Problem statement - In the listing that follows, copy out each line that includes the word "accomplish".

Supplied data -
______

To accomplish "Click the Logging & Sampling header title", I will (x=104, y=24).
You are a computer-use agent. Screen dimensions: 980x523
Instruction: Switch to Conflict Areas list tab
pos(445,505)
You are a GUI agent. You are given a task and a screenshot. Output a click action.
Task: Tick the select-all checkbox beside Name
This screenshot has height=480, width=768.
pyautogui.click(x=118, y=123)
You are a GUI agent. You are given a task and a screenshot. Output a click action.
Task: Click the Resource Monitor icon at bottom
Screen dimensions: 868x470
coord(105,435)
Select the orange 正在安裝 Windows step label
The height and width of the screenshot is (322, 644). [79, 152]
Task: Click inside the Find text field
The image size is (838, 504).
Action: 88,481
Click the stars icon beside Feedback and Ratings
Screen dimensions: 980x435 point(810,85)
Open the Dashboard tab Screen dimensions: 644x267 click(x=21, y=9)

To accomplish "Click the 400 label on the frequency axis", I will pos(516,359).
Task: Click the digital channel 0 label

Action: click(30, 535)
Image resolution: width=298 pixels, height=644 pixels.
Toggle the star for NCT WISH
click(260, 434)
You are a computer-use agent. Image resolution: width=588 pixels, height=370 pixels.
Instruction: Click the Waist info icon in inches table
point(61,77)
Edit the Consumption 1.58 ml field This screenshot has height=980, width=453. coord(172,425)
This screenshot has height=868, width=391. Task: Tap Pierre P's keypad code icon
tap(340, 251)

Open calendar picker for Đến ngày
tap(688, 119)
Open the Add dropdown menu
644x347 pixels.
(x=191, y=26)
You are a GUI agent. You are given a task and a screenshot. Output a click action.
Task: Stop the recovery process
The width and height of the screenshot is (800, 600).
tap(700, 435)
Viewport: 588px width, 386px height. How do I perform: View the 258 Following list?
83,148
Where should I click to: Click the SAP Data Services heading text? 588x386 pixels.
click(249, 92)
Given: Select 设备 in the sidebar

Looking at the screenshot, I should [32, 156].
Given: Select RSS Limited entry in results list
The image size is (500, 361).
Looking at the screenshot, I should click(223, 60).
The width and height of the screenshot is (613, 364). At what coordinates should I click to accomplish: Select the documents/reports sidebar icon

______

Worked solution -
To accomplish "Click the Logging & Sampling header title", I will (x=104, y=24).
To accomplish "Click the 400 label on the frequency axis", I will pos(516,359).
The width and height of the screenshot is (613, 364). At what coordinates should I click to accomplish: Select the documents/reports sidebar icon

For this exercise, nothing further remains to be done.